:: ASSIGNMENT ::
Each record beneath this sentence is to be transcribed exactly as it reads.

*** DATA SECTION ***

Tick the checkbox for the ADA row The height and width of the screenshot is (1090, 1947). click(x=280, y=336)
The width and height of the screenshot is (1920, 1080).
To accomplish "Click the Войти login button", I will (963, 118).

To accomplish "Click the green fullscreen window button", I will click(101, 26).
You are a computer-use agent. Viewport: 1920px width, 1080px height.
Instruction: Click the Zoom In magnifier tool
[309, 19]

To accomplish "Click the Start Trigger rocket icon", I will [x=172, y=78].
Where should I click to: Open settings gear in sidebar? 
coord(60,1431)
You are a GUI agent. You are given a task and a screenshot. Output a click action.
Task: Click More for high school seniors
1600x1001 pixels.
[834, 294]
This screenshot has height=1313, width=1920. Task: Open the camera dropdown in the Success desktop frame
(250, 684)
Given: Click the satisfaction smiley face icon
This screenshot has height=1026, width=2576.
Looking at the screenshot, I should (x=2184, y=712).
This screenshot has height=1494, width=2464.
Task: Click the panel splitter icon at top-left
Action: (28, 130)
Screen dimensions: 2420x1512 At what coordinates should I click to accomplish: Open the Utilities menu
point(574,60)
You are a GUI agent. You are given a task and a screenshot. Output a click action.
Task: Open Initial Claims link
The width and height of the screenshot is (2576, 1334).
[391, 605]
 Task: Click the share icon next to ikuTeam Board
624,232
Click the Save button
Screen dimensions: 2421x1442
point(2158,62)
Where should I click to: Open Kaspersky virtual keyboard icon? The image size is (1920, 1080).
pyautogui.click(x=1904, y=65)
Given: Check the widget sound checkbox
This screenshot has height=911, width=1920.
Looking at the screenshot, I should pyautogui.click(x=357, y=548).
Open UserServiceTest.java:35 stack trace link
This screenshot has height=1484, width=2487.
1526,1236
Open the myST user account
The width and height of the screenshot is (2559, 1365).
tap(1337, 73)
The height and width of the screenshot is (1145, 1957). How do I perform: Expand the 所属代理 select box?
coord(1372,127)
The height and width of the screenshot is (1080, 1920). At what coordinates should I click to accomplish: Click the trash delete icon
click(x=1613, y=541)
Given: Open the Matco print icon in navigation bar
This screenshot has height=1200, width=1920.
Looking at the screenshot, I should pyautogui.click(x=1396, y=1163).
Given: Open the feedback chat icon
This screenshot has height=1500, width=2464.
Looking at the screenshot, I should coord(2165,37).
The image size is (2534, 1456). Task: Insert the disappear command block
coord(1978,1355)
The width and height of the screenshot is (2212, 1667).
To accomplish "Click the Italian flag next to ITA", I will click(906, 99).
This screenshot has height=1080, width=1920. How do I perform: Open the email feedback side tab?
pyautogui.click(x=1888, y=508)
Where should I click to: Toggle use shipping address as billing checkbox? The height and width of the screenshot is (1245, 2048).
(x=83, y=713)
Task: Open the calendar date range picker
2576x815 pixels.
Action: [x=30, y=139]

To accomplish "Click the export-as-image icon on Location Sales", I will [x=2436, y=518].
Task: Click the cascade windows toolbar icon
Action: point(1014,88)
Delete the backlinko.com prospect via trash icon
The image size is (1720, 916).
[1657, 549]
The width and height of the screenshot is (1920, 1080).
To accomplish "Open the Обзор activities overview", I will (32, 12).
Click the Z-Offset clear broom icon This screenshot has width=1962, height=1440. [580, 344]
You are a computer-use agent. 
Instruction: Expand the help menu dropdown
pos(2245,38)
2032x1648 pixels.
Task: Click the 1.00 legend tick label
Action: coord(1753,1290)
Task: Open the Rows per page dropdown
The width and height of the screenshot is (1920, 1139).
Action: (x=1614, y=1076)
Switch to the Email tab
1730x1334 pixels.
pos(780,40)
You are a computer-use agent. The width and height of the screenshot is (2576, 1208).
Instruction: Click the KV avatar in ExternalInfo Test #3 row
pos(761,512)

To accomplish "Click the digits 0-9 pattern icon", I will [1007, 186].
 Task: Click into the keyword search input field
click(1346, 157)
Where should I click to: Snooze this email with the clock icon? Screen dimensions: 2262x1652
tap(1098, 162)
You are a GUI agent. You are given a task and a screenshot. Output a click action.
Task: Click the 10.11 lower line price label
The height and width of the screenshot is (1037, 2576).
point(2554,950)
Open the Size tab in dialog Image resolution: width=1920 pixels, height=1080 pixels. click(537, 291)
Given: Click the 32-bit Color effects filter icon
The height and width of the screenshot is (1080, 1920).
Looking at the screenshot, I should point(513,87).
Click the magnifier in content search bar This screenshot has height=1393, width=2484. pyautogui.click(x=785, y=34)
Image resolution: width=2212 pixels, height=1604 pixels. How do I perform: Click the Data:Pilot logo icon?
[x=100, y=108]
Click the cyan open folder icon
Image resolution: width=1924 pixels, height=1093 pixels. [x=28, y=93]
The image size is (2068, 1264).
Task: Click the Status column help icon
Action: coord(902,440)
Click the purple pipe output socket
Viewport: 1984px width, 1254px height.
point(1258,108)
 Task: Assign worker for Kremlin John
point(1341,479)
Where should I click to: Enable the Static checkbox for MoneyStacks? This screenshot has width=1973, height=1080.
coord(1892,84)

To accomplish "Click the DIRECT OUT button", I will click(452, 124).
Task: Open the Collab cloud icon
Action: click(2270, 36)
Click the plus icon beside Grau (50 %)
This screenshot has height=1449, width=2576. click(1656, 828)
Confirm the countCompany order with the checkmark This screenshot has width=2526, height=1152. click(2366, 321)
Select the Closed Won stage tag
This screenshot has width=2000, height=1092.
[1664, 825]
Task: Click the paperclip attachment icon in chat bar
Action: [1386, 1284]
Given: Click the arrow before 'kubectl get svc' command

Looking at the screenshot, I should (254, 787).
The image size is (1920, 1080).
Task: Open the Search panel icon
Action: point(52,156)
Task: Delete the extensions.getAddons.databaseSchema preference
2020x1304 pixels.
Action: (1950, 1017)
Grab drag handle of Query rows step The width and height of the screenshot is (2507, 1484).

*** End of DATA SECTION ***

:: RESPONSE AREA ::
Tick the checkbox for the ADA row The height and width of the screenshot is (1090, 1947). click(x=280, y=336)
The width and height of the screenshot is (1920, 1080).
To accomplish "Click the Войти login button", I will (963, 118).

To accomplish "Click the green fullscreen window button", I will click(101, 26).
You are a computer-use agent. Viewport: 1920px width, 1080px height.
Instruction: Click the Zoom In magnifier tool
[309, 19]

To accomplish "Click the Start Trigger rocket icon", I will [x=172, y=78].
Where should I click to: Open settings gear in sidebar? 
coord(60,1431)
You are a GUI agent. You are given a task and a screenshot. Output a click action.
Task: Click More for high school seniors
1600x1001 pixels.
[834, 294]
This screenshot has height=1313, width=1920. Task: Open the camera dropdown in the Success desktop frame
(250, 684)
Given: Click the satisfaction smiley face icon
This screenshot has height=1026, width=2576.
Looking at the screenshot, I should (x=2184, y=712).
This screenshot has height=1494, width=2464.
Task: Click the panel splitter icon at top-left
Action: (28, 130)
Screen dimensions: 2420x1512 At what coordinates should I click to accomplish: Open the Utilities menu
point(574,60)
You are a GUI agent. You are given a task and a screenshot. Output a click action.
Task: Open Initial Claims link
The width and height of the screenshot is (2576, 1334).
[391, 605]
 Task: Click the share icon next to ikuTeam Board
624,232
Click the Save button
Screen dimensions: 2421x1442
point(2158,62)
Where should I click to: Open Kaspersky virtual keyboard icon? The image size is (1920, 1080).
pyautogui.click(x=1904, y=65)
Given: Check the widget sound checkbox
This screenshot has height=911, width=1920.
Looking at the screenshot, I should pyautogui.click(x=357, y=548).
Open UserServiceTest.java:35 stack trace link
This screenshot has height=1484, width=2487.
1526,1236
Open the myST user account
The width and height of the screenshot is (2559, 1365).
tap(1337, 73)
The height and width of the screenshot is (1145, 1957). How do I perform: Expand the 所属代理 select box?
coord(1372,127)
The height and width of the screenshot is (1080, 1920). At what coordinates should I click to accomplish: Click the trash delete icon
click(x=1613, y=541)
Given: Open the Matco print icon in navigation bar
This screenshot has height=1200, width=1920.
Looking at the screenshot, I should pyautogui.click(x=1396, y=1163).
Given: Open the feedback chat icon
This screenshot has height=1500, width=2464.
Looking at the screenshot, I should coord(2165,37).
The image size is (2534, 1456). Task: Insert the disappear command block
coord(1978,1355)
The width and height of the screenshot is (2212, 1667).
To accomplish "Click the Italian flag next to ITA", I will click(906, 99).
This screenshot has height=1080, width=1920. How do I perform: Open the email feedback side tab?
pyautogui.click(x=1888, y=508)
Where should I click to: Toggle use shipping address as billing checkbox? The height and width of the screenshot is (1245, 2048).
(x=83, y=713)
Task: Open the calendar date range picker
2576x815 pixels.
Action: [x=30, y=139]

To accomplish "Click the export-as-image icon on Location Sales", I will [x=2436, y=518].
Task: Click the cascade windows toolbar icon
Action: point(1014,88)
Delete the backlinko.com prospect via trash icon
The image size is (1720, 916).
[1657, 549]
The width and height of the screenshot is (1920, 1080).
To accomplish "Open the Обзор activities overview", I will (32, 12).
Click the Z-Offset clear broom icon This screenshot has width=1962, height=1440. [580, 344]
You are a computer-use agent. 
Instruction: Expand the help menu dropdown
pos(2245,38)
2032x1648 pixels.
Task: Click the 1.00 legend tick label
Action: coord(1753,1290)
Task: Open the Rows per page dropdown
The width and height of the screenshot is (1920, 1139).
Action: (x=1614, y=1076)
Switch to the Email tab
1730x1334 pixels.
pos(780,40)
You are a computer-use agent. The width and height of the screenshot is (2576, 1208).
Instruction: Click the KV avatar in ExternalInfo Test #3 row
pos(761,512)

To accomplish "Click the digits 0-9 pattern icon", I will [1007, 186].
 Task: Click into the keyword search input field
click(1346, 157)
Where should I click to: Snooze this email with the clock icon? Screen dimensions: 2262x1652
tap(1098, 162)
You are a GUI agent. You are given a task and a screenshot. Output a click action.
Task: Click the 10.11 lower line price label
The height and width of the screenshot is (1037, 2576).
point(2554,950)
Open the Size tab in dialog Image resolution: width=1920 pixels, height=1080 pixels. click(537, 291)
Given: Click the 32-bit Color effects filter icon
The height and width of the screenshot is (1080, 1920).
Looking at the screenshot, I should point(513,87).
Click the magnifier in content search bar This screenshot has height=1393, width=2484. pyautogui.click(x=785, y=34)
Image resolution: width=2212 pixels, height=1604 pixels. How do I perform: Click the Data:Pilot logo icon?
[x=100, y=108]
Click the cyan open folder icon
Image resolution: width=1924 pixels, height=1093 pixels. [x=28, y=93]
The image size is (2068, 1264).
Task: Click the Status column help icon
Action: coord(902,440)
Click the purple pipe output socket
Viewport: 1984px width, 1254px height.
point(1258,108)
 Task: Assign worker for Kremlin John
point(1341,479)
Where should I click to: Enable the Static checkbox for MoneyStacks? This screenshot has width=1973, height=1080.
coord(1892,84)

To accomplish "Click the DIRECT OUT button", I will click(452, 124).
Task: Open the Collab cloud icon
Action: click(2270, 36)
Click the plus icon beside Grau (50 %)
This screenshot has height=1449, width=2576. click(1656, 828)
Confirm the countCompany order with the checkmark This screenshot has width=2526, height=1152. click(2366, 321)
Select the Closed Won stage tag
This screenshot has width=2000, height=1092.
[1664, 825]
Task: Click the paperclip attachment icon in chat bar
Action: [1386, 1284]
Given: Click the arrow before 'kubectl get svc' command

Looking at the screenshot, I should (254, 787).
The image size is (1920, 1080).
Task: Open the Search panel icon
Action: point(52,156)
Task: Delete the extensions.getAddons.databaseSchema preference
2020x1304 pixels.
Action: (1950, 1017)
Grab drag handle of Query rows step The width and height of the screenshot is (2507, 1484).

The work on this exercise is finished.